What to work on:
The line with "Task: Click the" and each line following it, up to the final line of the data, should be set down exactly; pictures stay out.

Data excerpts:

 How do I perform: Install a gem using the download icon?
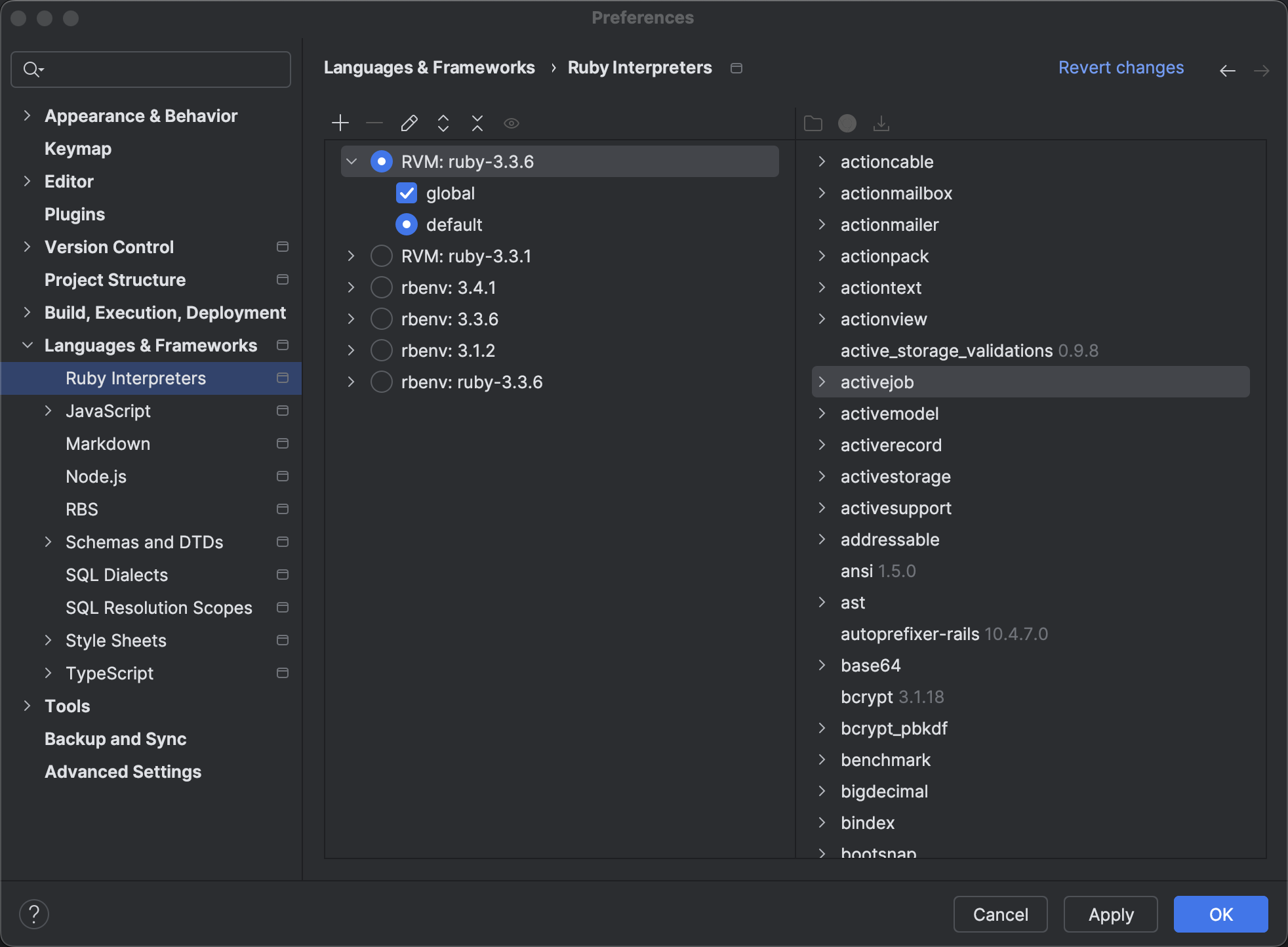881,123
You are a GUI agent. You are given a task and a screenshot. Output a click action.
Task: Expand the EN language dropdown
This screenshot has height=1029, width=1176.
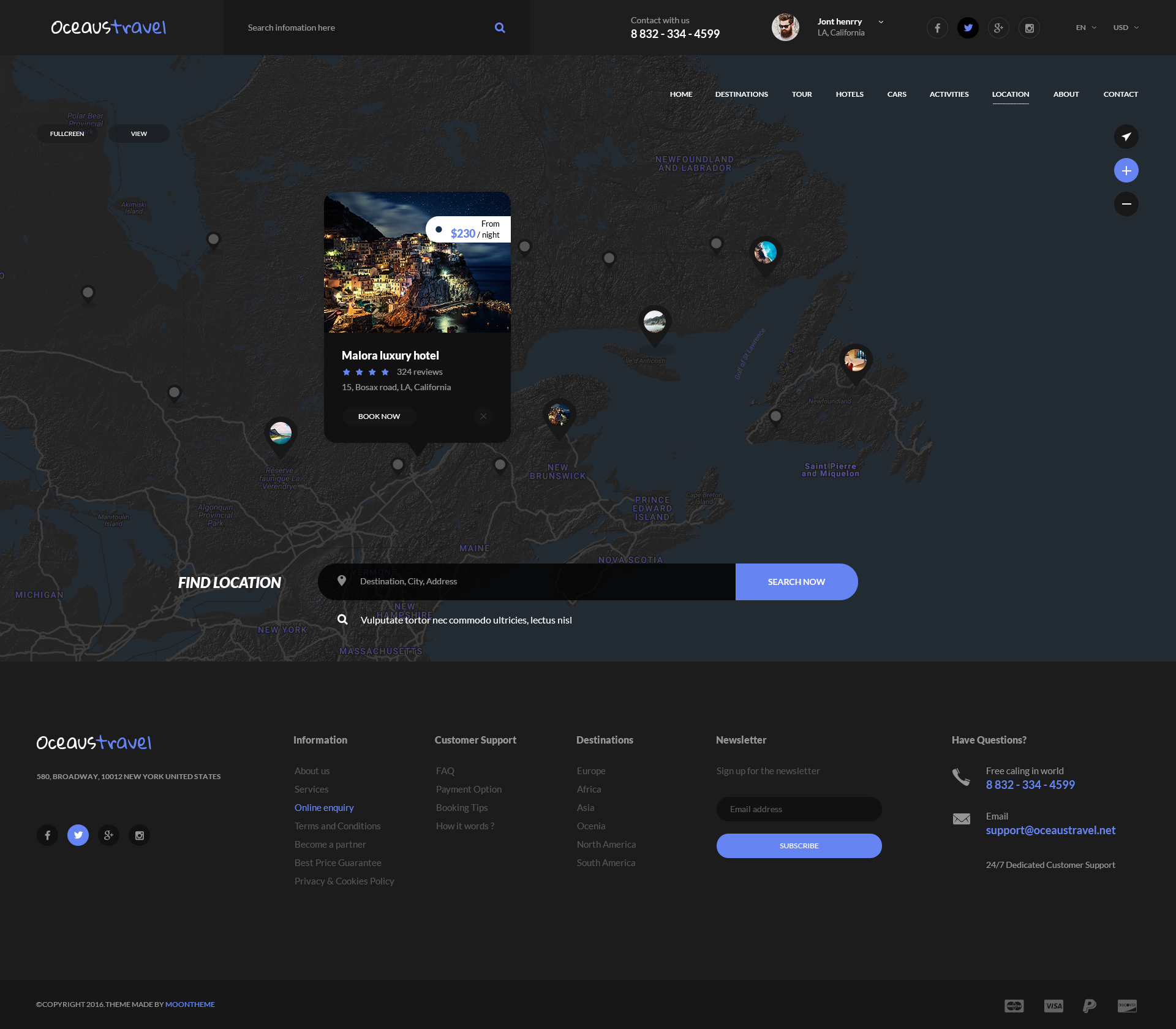coord(1086,28)
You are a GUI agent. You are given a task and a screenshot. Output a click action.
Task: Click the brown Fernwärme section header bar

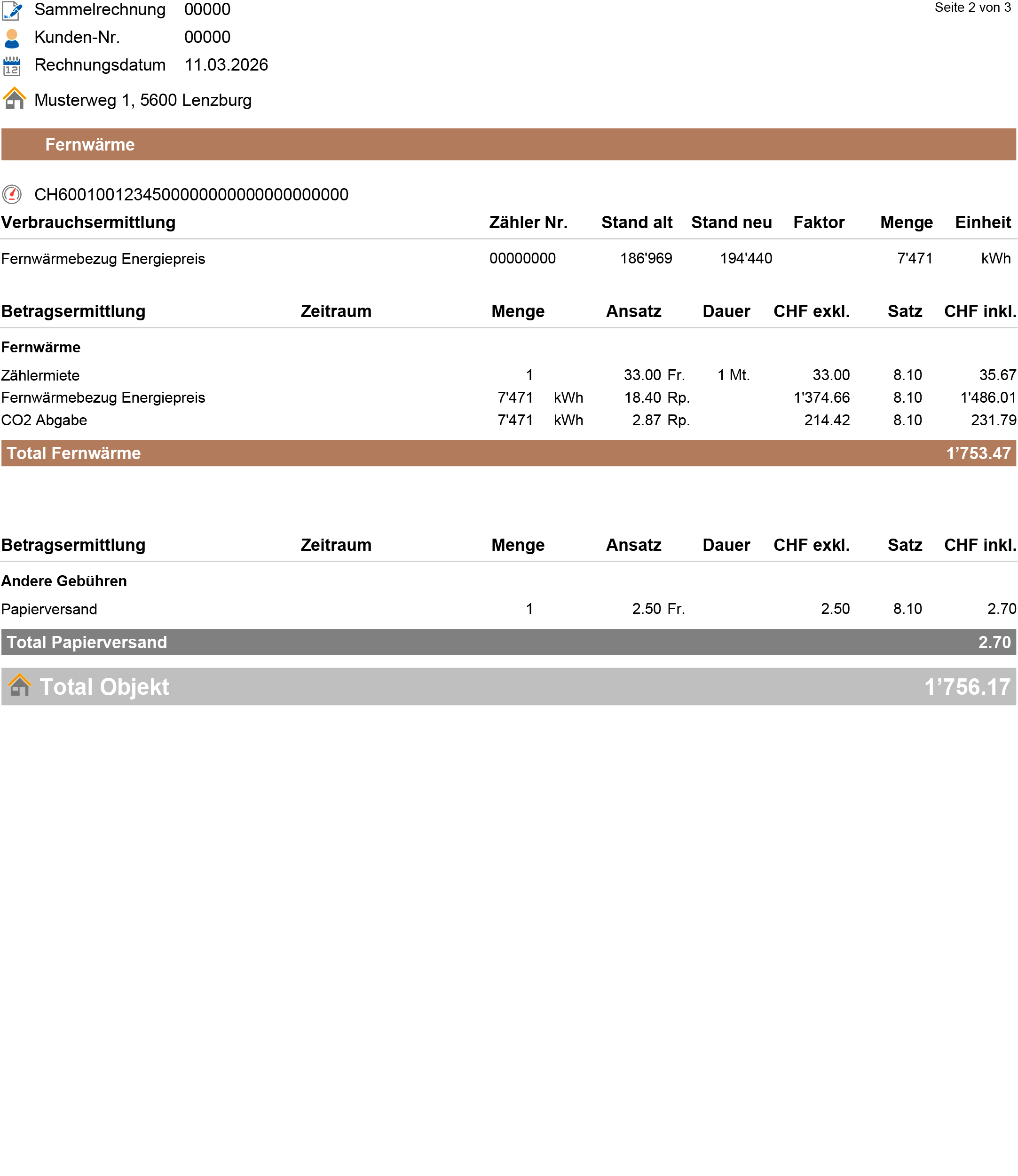tap(508, 144)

Task output:
Task: Click the brown Fernwärme section header bar

tap(508, 144)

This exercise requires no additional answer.